Economic desperation drives 500,000 Argentinians to Sam Altman’s Worldcoin crypto project

A hot potato: Worldcoin, the iris-scanning crypto project from OpenAI CEO Sam Altman, is finding plenty of success in Argentina, where 500,000 people have handed their biometric data over to the company. But with inflation in the Latin American nation at around 288% and Worldcoin offering $50 in crypto to everyone who looks into its Orbs, the figure comes as little surprise.

Skyrocketing inflation and high unemployment have sent half a million people in Argentina to Worldcoin’s Palantír-like Orbs. The company says the iris-scanning technology can establish an individual’s identity, at which point a digital World ID is created that can be used pseudonymously in a wide variety of everyday applications.

What attracts most people to Worldcoin is the $50 worth of free crypto tokens handed to them in exchange for their iris scans.

The Rest of the World reports that a network of intermediaries who earn a commission from every iris scan has convinced thousands in Argentina to sign up. Many are aware of the data-collection controversies surrounding Worldcoin – it has been temporarily banned in Spain, France, and Portugal; Kenya told it to cease operations; and the company stopped its Orb services in India and Brazil. But in places like the greater Buenos Aires area, which has a poverty rate of 45%, desperation outweighs privacy concerns. Argentina is in the middle of an economic crisis as President Javier Milei’s policies of eliminating social welfare plans and projects helping the country’s poor take effect.

Worldcoin Orbs were available in 25 countries last year.

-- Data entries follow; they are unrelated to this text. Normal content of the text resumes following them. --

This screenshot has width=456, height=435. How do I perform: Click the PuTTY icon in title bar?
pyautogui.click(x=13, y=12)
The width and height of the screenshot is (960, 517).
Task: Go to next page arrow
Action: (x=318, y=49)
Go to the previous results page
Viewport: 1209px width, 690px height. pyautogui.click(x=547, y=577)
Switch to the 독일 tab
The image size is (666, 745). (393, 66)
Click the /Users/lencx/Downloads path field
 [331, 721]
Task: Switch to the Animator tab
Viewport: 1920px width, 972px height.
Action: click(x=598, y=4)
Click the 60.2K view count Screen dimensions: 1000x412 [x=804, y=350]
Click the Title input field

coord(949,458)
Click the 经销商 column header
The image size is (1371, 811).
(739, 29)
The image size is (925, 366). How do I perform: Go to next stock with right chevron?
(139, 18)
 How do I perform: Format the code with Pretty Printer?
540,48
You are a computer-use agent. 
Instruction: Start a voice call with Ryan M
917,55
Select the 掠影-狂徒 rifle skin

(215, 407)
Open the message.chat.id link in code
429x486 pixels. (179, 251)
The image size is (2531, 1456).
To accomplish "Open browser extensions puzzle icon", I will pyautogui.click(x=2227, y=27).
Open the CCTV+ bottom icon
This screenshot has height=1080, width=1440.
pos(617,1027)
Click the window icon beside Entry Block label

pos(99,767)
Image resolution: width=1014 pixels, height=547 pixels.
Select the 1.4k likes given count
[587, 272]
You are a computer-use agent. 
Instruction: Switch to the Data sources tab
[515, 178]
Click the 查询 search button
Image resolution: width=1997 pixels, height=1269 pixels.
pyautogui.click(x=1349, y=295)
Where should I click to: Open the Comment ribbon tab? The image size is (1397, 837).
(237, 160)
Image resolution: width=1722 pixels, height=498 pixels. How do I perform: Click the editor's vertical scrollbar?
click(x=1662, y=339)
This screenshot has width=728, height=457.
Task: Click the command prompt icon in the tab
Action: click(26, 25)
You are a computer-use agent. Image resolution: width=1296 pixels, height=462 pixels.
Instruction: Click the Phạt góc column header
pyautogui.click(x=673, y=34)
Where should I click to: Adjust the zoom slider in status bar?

According to the website, they are now only found in Argentina, Chile, Germany, Japan, Singapore, Mexico, South Korea, Peru, and the US.

“When you earn money by bringing people in, people are the product,” Javier Smaldone, a software consultant and digital security expert, told Rest of World. “[Worldcoin] is taking away something much more valuable than cash.”

Lawmakers in Argentina are trying to do something about the situation. A draft bill regulating Worldcoin and its operator in the country has been proposed. There have been calls for similar legislation in Mexico, where Worldcoin recently announced a planned expansion, while South Korea has also launched an investigation.